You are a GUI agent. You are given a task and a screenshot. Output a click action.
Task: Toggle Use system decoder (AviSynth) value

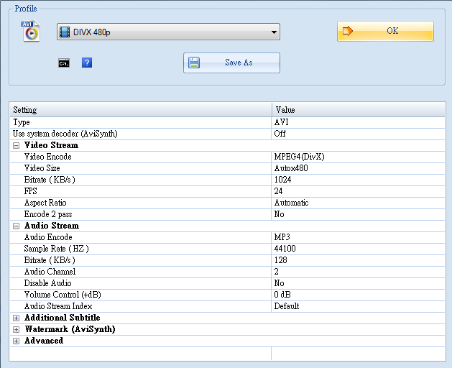coord(359,134)
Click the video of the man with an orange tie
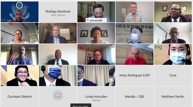Image resolution: width=193 pixels, height=107 pixels. click(135, 12)
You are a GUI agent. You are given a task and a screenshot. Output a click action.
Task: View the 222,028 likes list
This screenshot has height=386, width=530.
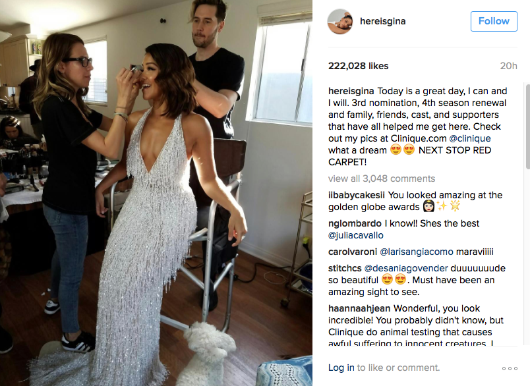(x=359, y=66)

━━━━━━━━━━

◆ **Task to carry out**
An exact copy is needed of every line from the line containing "Task: Toggle Use" to the last line of the records; pictures stay out of it.

◆ **Response area**
Task: Toggle Use system decoder (AviSynth) value

coord(359,134)
Click the video of the man with an orange tie
Image resolution: width=193 pixels, height=107 pixels. click(135, 12)
You are a GUI agent. You are given a task and a screenshot. Output a click action.
Task: View the 222,028 likes list
This screenshot has height=386, width=530.
(x=359, y=66)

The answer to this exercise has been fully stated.